Another day, another three movies. This one was tougher, as the early festival adrenaline was gone and I stayed up too late writing the last post. That, or possibly because the films weren’t as good to keep me from feeling drowsy. To get the celebrity stuff out of the way early: Ed Harris showed up for the early morning screening of Appaloosa to introduce it, which was a nice touch. My wife saw Sarah Polley in the restroom line after a screening (then made sure I stuck around to see her… after the restroom). Then at the big premiere for Nick and Norah’s Infinite Playlist, the stars came out, including Michael Cera and Jay Baruchel. Kim was very excited for them, getting to see them enter the theatre (they sat pretty close to us). They stuck around for a short Q&A, so that was kinda fun. On the way home, we passed the Blindness premiere at the Elgin, catching glimpses of Danny Glover, Geoffrey Rush, and Eric Balfour (wait… does Eric Balfour count as a celebrity sighting?).
Read on for musings on Apaloosa, Edison & Leo, and Nick and Nora’s Infinite Playlist…
Nick and Norah’s Infinite Playlist
Director: Peter Sollett
Starring: Michael Cera, Kat Dennings, Alexis Dziena, Ari Graynor, Aaron Yoo, Rafi Gavron, Jonathan B. Wright, Jay Baruchel
This was my first premiere screening, so the atmosphere made it pretty fun to attend. Unfortunately, the movie didn’t quite match the fun of the evening. Nick and Norah’s Infinite Playlist‘s certainly wasn’t a waste of time, and was easily the best film I caught today, but it still ended up being a minor effort in the teen romantic comedy genre. Luckily, it’s not on the embarrassing level that the genre often meets, and Michael Cera manages to be his charming self. Yes, it’s basically the same awkward, mumbly character he always plays, but I don’t think range is something we necessarily need to demand from comedic actors (it sometimes leads to disaster), plus it was different to see him play the desired male lead.
The problem is that he and his co-star Kat Dennings have very little chemisty, owing in large part to the fact that they rarely, you know, talk to each other. Okay, yes, they do talk, but most of their interactions are of the cute situational variety, and not of the conversational, getting-to-know-one another variety. You still instinctively cheer for them, cause they’re so gosh darn cute and all, but you’re not quite invested in them either.

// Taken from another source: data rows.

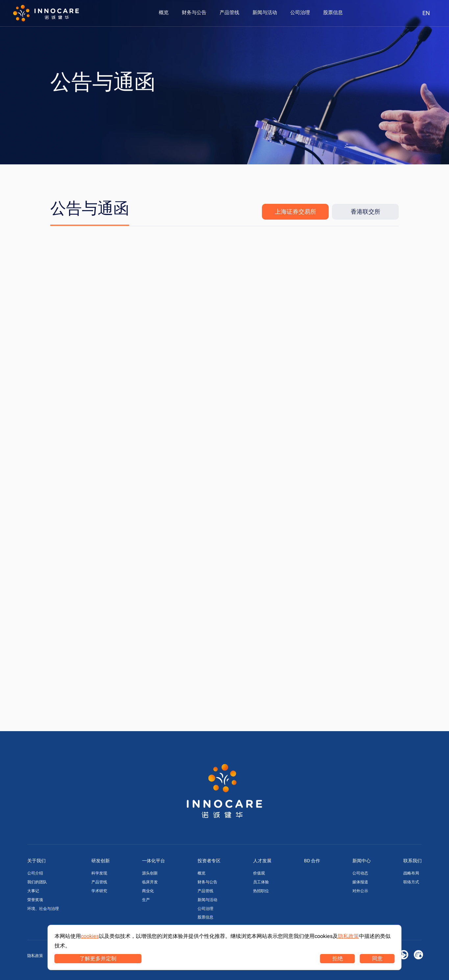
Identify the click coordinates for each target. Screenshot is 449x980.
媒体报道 (360, 882)
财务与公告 (207, 882)
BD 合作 (312, 861)
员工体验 (261, 882)
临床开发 (150, 882)
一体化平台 (153, 861)
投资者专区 (209, 861)
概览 (201, 873)
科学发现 (99, 873)
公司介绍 (35, 873)
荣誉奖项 (35, 900)
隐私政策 (35, 956)
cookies (90, 936)
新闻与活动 (207, 900)
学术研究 (99, 891)
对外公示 (360, 891)
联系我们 (412, 861)
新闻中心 (361, 861)
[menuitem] (164, 12)
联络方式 (411, 882)
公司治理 (205, 908)
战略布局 (411, 873)
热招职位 (261, 891)
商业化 (148, 891)
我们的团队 (37, 882)
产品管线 (99, 882)
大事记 (33, 891)
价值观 (259, 873)
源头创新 (150, 873)
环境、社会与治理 (43, 908)
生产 (146, 900)
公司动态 (360, 873)
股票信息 (205, 917)
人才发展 (262, 861)
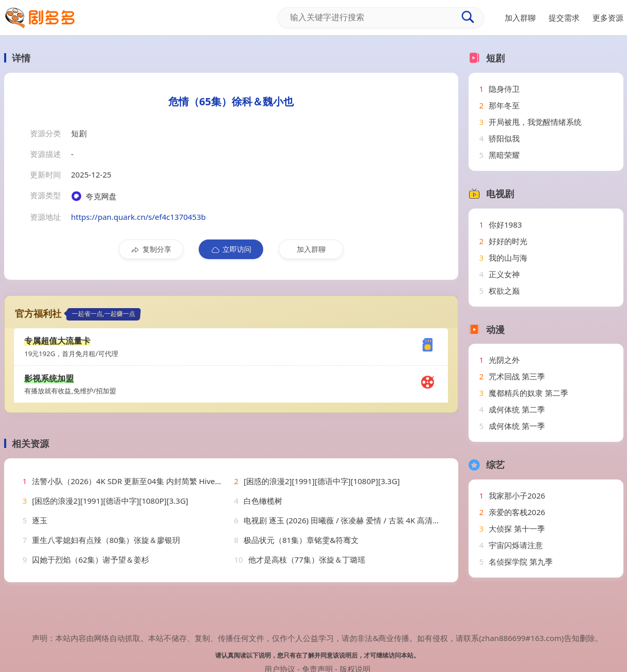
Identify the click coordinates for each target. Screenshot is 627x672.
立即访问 (231, 249)
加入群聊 (311, 249)
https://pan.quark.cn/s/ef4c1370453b (138, 217)
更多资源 (608, 18)
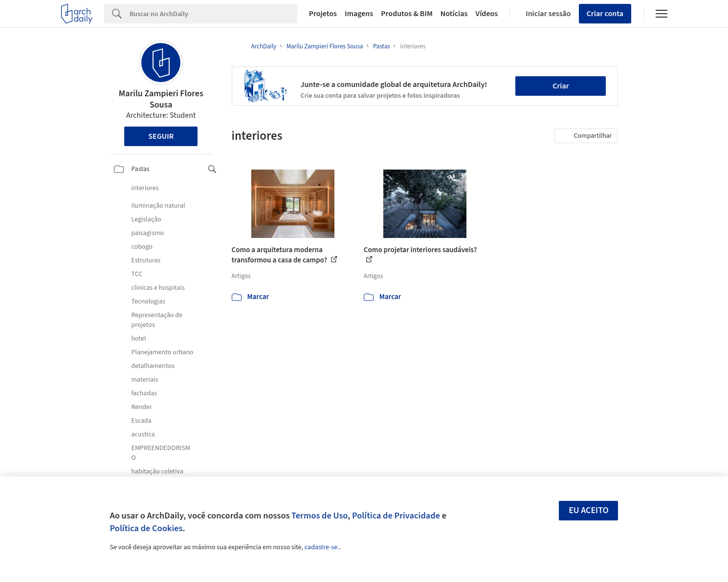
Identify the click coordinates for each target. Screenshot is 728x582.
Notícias (454, 14)
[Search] (213, 14)
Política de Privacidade (396, 516)
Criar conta (605, 14)
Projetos (323, 14)
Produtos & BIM (407, 14)
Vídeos (486, 14)
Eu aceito (589, 510)
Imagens (359, 14)
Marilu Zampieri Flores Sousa (161, 99)
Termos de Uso (319, 516)
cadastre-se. (322, 547)
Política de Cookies (146, 528)
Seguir (161, 136)
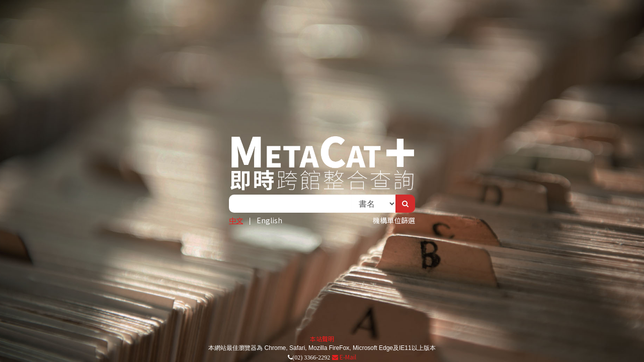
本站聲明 (322, 338)
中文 (236, 220)
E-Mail (344, 356)
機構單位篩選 (394, 220)
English (269, 220)
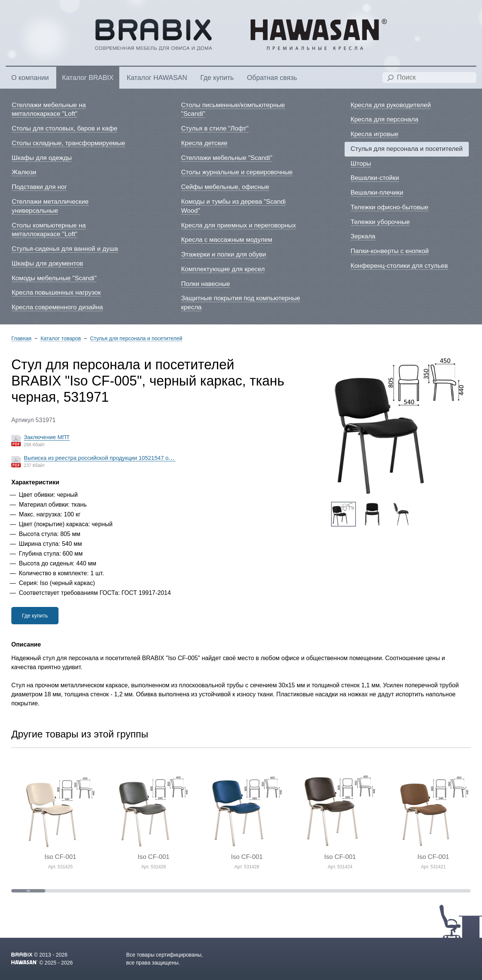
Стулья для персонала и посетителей (136, 338)
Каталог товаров (61, 338)
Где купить (35, 616)
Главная (21, 338)
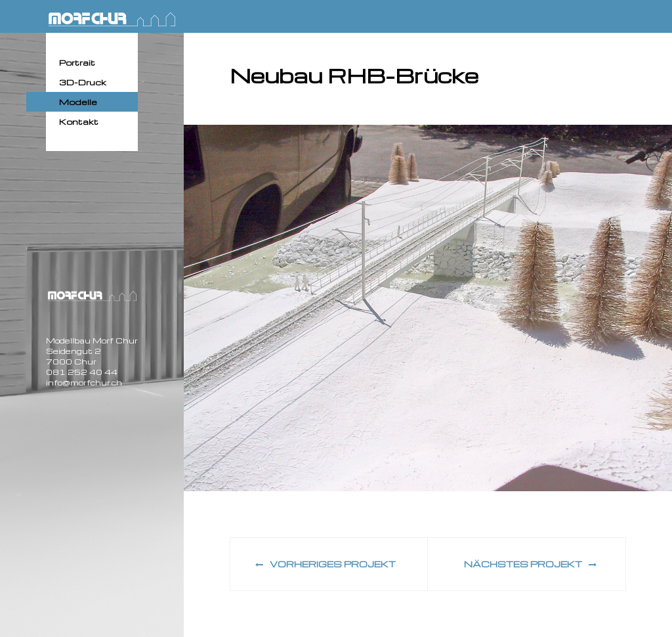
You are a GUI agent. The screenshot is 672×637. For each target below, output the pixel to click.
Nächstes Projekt (530, 563)
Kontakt (79, 121)
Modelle (78, 102)
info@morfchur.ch (84, 382)
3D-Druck (83, 82)
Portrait (77, 62)
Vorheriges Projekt (326, 563)
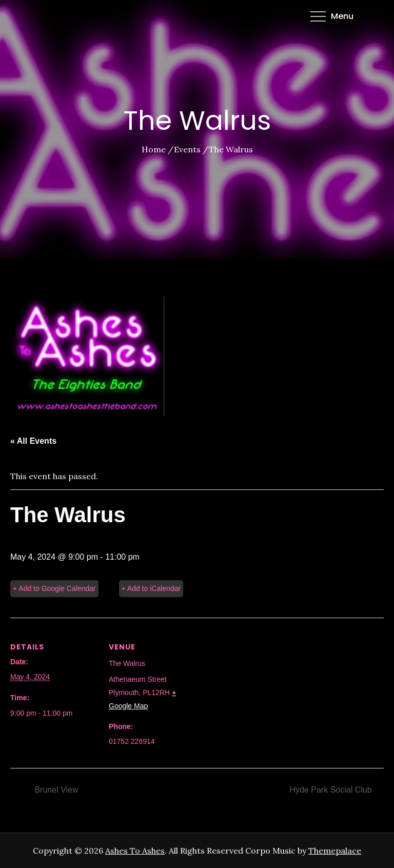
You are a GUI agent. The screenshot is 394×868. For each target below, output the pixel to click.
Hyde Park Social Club (331, 790)
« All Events (33, 441)
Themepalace (334, 851)
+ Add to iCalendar (151, 588)
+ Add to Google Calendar (54, 588)
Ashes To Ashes (135, 851)
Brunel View (55, 790)
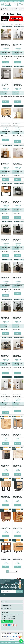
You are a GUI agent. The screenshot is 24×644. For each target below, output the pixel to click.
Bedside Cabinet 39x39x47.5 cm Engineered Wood (17, 356)
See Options (6, 62)
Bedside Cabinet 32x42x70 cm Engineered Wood (17, 241)
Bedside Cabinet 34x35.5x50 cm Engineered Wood (17, 279)
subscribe (20, 592)
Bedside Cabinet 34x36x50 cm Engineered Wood (17, 318)
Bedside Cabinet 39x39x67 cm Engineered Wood (17, 396)
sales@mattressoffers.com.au (12, 615)
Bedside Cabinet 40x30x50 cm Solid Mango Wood (6, 498)
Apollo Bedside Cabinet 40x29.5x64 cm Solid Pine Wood (17, 126)
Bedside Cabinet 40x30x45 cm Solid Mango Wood (6, 436)
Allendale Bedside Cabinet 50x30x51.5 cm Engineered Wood (17, 46)
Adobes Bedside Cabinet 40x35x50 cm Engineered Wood (6, 46)
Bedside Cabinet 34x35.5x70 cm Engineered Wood (5, 318)
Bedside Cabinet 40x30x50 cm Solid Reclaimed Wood (18, 528)
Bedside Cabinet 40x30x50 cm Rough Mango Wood (18, 436)
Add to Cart (6, 443)
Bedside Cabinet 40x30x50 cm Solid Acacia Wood (18, 467)
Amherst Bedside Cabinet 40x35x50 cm (18, 86)
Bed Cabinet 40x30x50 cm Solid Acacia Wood (6, 203)
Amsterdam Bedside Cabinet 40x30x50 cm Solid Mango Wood (6, 126)
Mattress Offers (10, 642)
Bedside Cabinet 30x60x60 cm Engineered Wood (17, 203)
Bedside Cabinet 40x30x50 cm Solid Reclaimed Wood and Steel (6, 560)
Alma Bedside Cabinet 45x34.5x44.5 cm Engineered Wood (5, 86)
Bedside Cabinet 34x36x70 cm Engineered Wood (5, 356)
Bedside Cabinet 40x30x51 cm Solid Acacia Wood (18, 559)
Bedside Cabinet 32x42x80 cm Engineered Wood (5, 279)
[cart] (18, 4)
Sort (12, 24)
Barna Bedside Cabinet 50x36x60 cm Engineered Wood (18, 165)
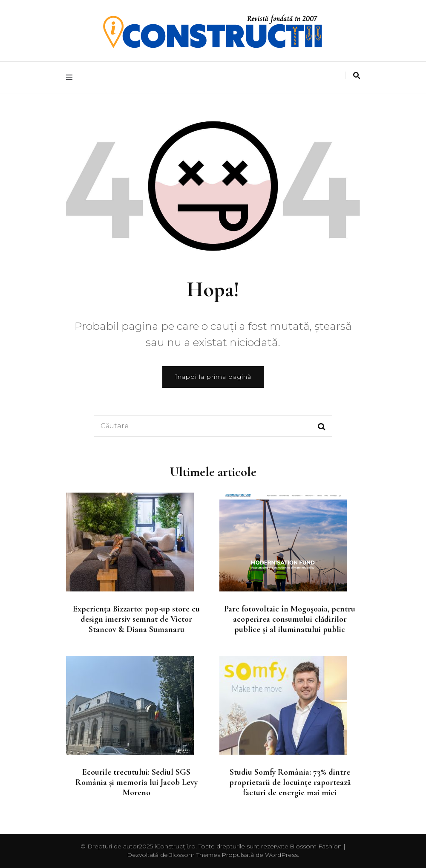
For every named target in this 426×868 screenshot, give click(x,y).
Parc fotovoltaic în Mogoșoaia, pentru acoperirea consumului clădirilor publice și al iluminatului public (290, 619)
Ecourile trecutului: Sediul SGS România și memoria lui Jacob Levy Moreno (136, 782)
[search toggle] (357, 75)
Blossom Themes (194, 855)
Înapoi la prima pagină (213, 377)
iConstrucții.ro (175, 846)
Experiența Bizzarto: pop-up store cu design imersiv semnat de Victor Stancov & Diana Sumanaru (136, 619)
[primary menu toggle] (71, 77)
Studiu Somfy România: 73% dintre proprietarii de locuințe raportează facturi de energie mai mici (290, 782)
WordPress (281, 855)
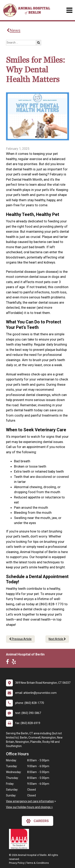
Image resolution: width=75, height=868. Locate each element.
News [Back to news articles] (13, 30)
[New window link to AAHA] (20, 839)
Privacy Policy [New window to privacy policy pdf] (17, 863)
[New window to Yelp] (15, 662)
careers (38, 821)
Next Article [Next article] (57, 639)
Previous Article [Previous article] (20, 639)
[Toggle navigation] (69, 10)
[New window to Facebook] (8, 662)
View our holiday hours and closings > (29, 807)
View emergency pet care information (30, 801)
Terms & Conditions (38, 863)
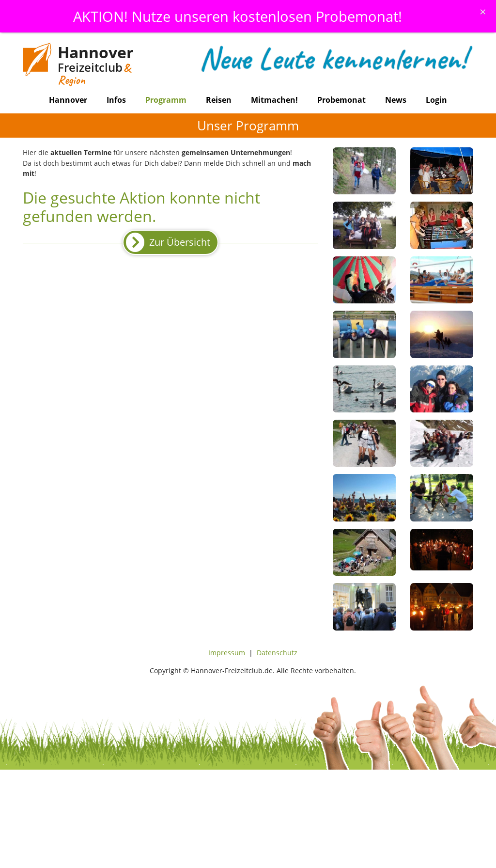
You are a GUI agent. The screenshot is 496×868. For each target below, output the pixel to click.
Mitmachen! (274, 100)
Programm (166, 100)
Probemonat (341, 100)
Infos (116, 100)
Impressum (227, 652)
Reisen (218, 100)
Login (436, 100)
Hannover (68, 100)
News (396, 100)
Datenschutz (277, 652)
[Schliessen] (483, 12)
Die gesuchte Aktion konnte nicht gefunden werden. (141, 206)
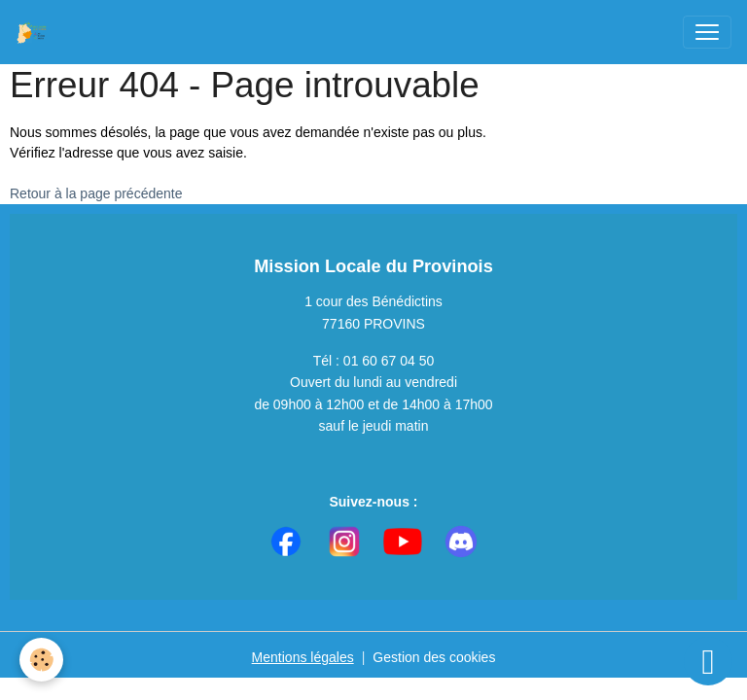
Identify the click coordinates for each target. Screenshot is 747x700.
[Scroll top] (708, 661)
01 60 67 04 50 (388, 361)
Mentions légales (302, 657)
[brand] (36, 32)
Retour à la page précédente (95, 193)
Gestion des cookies (434, 657)
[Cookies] (41, 659)
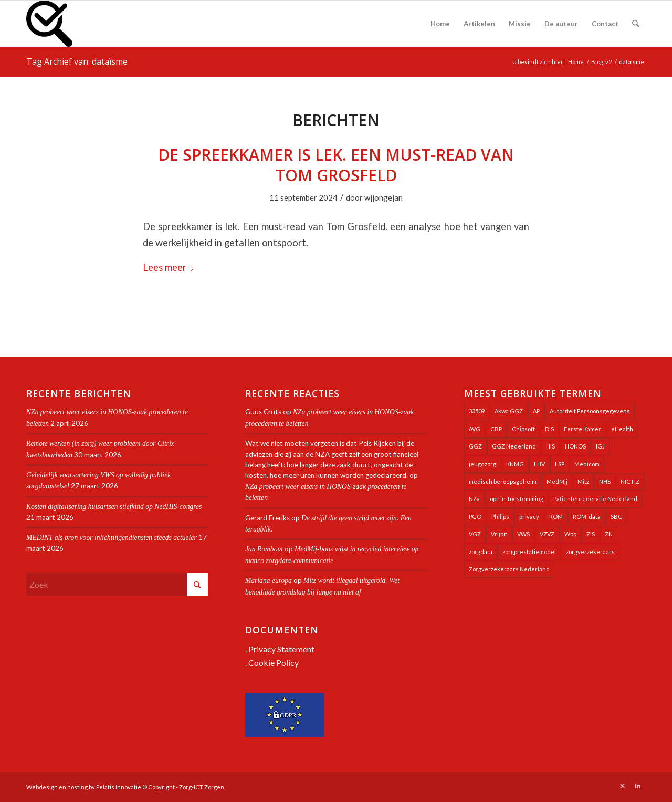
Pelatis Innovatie (119, 787)
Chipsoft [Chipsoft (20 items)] (523, 429)
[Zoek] (635, 24)
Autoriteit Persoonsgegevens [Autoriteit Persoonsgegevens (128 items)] (590, 411)
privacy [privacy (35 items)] (529, 516)
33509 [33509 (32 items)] (477, 411)
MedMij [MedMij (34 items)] (557, 481)
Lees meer (169, 267)
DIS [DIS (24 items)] (549, 429)
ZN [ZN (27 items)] (608, 534)
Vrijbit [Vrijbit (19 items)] (499, 534)
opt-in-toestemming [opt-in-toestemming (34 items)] (517, 498)
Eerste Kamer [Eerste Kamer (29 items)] (582, 429)
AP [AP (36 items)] (536, 411)
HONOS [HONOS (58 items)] (575, 446)
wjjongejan (383, 197)
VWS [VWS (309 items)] (523, 534)
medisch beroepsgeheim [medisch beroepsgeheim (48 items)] (502, 481)
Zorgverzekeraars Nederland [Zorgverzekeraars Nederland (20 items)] (509, 569)
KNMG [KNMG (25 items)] (515, 464)
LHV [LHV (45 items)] (539, 464)
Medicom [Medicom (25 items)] (587, 464)
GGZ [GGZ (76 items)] (475, 446)
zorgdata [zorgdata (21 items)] (480, 551)
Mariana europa (268, 580)
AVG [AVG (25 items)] (475, 429)
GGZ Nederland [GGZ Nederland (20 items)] (514, 446)
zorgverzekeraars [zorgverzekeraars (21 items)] (590, 551)
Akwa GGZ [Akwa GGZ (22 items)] (509, 411)
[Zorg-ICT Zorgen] (49, 24)
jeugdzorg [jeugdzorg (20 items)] (482, 464)
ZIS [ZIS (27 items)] (591, 534)
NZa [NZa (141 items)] (474, 498)
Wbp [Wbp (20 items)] (570, 534)
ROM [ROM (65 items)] (556, 516)
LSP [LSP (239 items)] (560, 464)
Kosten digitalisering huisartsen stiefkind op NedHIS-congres (114, 506)
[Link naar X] (622, 786)
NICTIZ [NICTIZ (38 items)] (630, 481)
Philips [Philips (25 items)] (500, 516)
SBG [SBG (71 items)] (616, 516)
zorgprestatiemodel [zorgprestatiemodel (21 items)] (529, 551)
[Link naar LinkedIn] (638, 786)
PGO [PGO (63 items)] (475, 516)
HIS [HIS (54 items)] (550, 446)
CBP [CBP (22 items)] (496, 429)
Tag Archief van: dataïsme (77, 61)
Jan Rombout (264, 549)
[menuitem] (440, 24)
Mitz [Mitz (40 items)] (583, 481)
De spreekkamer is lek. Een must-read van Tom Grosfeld (336, 165)
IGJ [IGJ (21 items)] (600, 446)
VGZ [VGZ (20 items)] (475, 534)
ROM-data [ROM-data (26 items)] (586, 516)
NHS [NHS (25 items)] (605, 481)
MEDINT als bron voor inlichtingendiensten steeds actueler (111, 537)
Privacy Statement (281, 649)
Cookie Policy (274, 662)
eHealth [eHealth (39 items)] (622, 429)
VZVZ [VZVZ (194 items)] (547, 534)
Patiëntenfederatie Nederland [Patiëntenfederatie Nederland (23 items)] (595, 498)
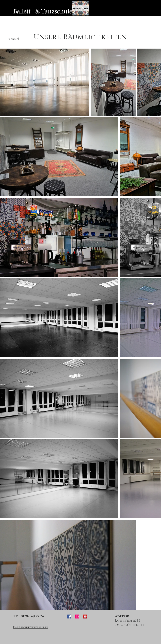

The movie works better when focusing on Cera and his buddies, who are in an underground queercore band and spend the night trying to hunt down a secret show by their favourite band. The movie all takes place in one night, one of those nights that seem like such fun you can’t help but catch the vibe and have fun along with the characters (even when it’s puzzling how many New York nightclubs allow high school students to enter their establishments).
Verdict: Decent – Worth seeing if the genre and music are in your wheelhouse, and should provide some lightweight fun, but it’s otherwise forgettable (other than a memorable turn by Jay Baruchel as the jerk for a change).
Director: Ed Harris
Starring: Ed Harris, Viggo Mortensen, Renée Zellweger, Jeremy Irons, Lance Henriksen, Timothy Spall
Ed Harris takes on the American western with his directorial follow-up to 2000’s Pollack. Sadly, his take isn’t all that different from the standard take on the western, leading to a film that is competant at best. If you look at last year’s two big efforts to resurrect the western, Appaloosa lacks the energy of 3:10 to Yuma but fails to manage the gravitas or lyricism of The Assassination of Jesse James by the Coward Robert Ford. That is, it’s neither exciting enough, nor is it intelligent enough to really work. Plus, is there any movie that Renée Zellweger can’t ruin? Earlier this year, she was miscast as George Clooney’s age-inappropriate love interest. Now she’s miscast as Ed Harris’ age-inappropriate love interest. I look forward to her next role, that should pair her with Clint Eastwood.
Verdict: Adequate – Genre fans might appreciate this, but it doesn’t have enough to offer those who don’t instinctively love westerns, other than another strong performance by Viggo Mortensen.
Edison & Leo
Director: Neil Burns
Starring: Powers Boothe, Gregory Smith, Carly Pope, Jay Brazeau, Scott McNeil
Edison & Leo is the first feature length stop motion animated film in Canadian history, telling the story about a crazy inventor named Edison, who dooms his son Leo through his own arrogance. Canada has been doing some interesting work in the animation field, most notably last year’s Academy Award nominated short Madam Tutli-Putli, so it’s a big step to go feature length here. Too bad they didn’t wait until they had a feature length story. Edison & Leo felt like it would be a fun short, but at 79 minutes, it felt like a lot of the story was merely tacked on for length.
Verdict: Meh – There was some fun stuff, and you admire the effort, but it never really grabbed me. It didn’t help that I was pretty tired for this mid-day screening (I fought dozing off throughout the middle part of the film, returning to the hotel afterwards for a nap before Nick and Norah’s).